The prevalence of childhood obesity in the United States has leveled off in recent years, but remains high. More than a third of children are considered overweight or obese — a number that has doubled among children and quadrupled for adolescents in the last 30 years, according to the U.S. Centers for Disease Control and Prevention.
The consequences are playing out in children’s health. In the 1980s, type 2 diabetes — a disease associated with obesity — was virtually unheard of in teenagers; today, it comprises 15 percent of diabetes diagnoses among adolescents.
Other studies are finding evidence that youth does not protect the heart from obesity-related problems. The Bogalusa Heart Study, one of the few tracking children into adulthood, found that some overweight preschool children showed elevated cholesterol levels. After following children in the study for an average of 28 years, researchers reported last year in the Journal of the American College of Cardiology that children with a high body mass index and high blood pressure were more likely to have left ventricular hypertrophy (an unhealthy thickening of heart muscle) as adults.
Newer data have raised concerns that this kind of heart enlargement may begin in childhood. But it’s been hard to get clear images of the heart in obese children, Jing said. For instance, echocardiograms, which use ultrasound waves to produce an image, are easier to obtain in normal-weight children with less body fat.
In the new study, sponsored by the National Institutes of Health, Jing and her colleagues evaluated the cardiac MRIs of 20 obese children ages 8 to 18 and compared them with 20 healthy weight peers. The doctors assessed the state of the left ventricle, the heart’s largest and most muscular pumping chamber. They found that the obese children were more likely to have enlarged hearts. Their left ventricular mass was 27 percent higher on average than that of healthy-weight children, and their heart muscle was 12 percent thicker, even after taking into account the children’s ages.

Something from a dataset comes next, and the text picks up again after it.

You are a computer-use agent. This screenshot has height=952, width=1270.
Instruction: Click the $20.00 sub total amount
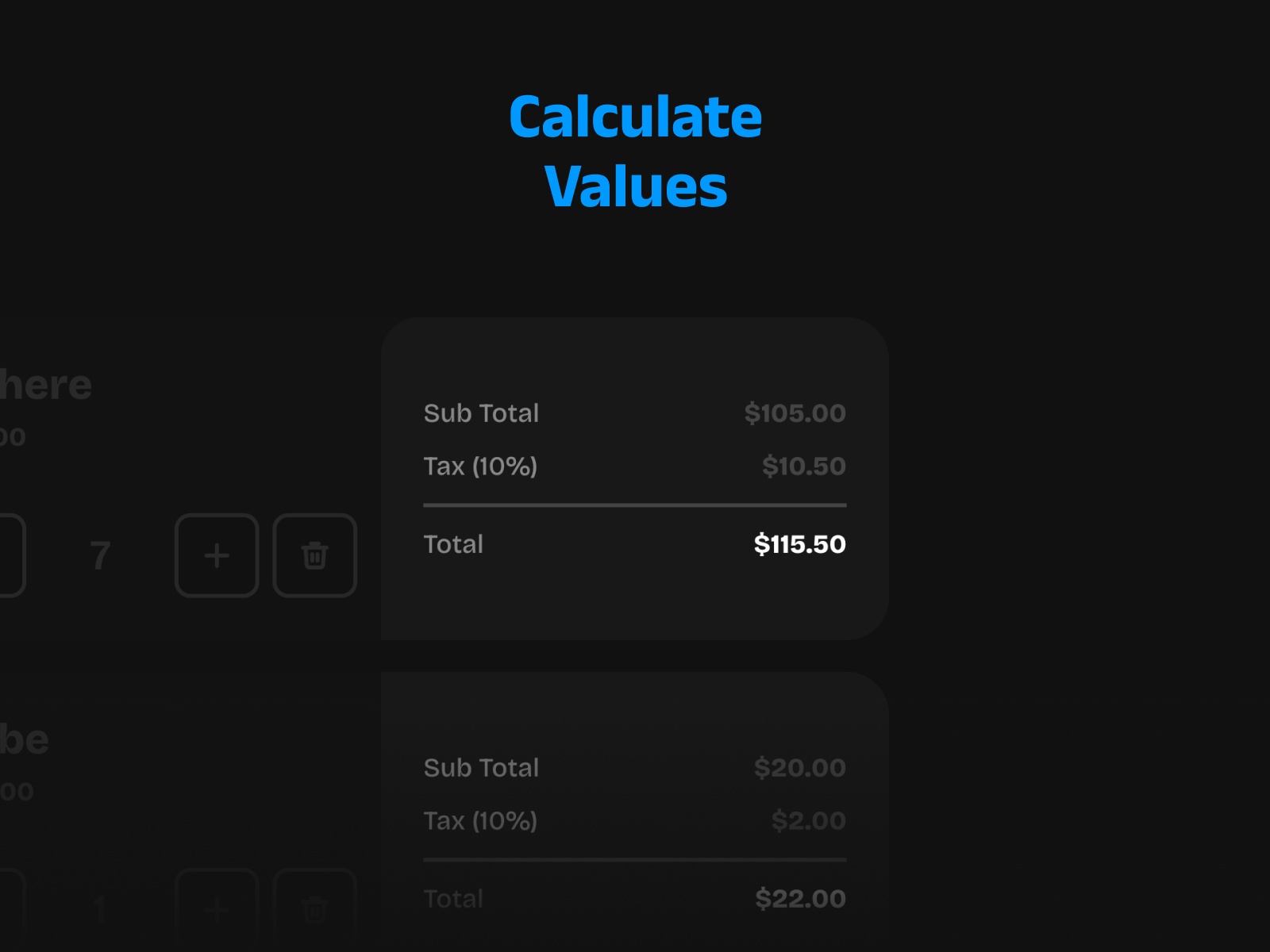click(x=799, y=768)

“This adds to the data trail saying childhood obesity can have consequences right during childhood,” said Sarah deFerranti, director of the preventive cardiology program at Boston Children’s Hospital. “The nice thing about this study was the way the data were obtained.”
The long-term consequences of the heart changes aren’t known. In adults, an enlarged heart is associated with premature death. In children, the significance is still under study. “We don’t know if it’s reversible,” Jing said. “We certainly hope so.”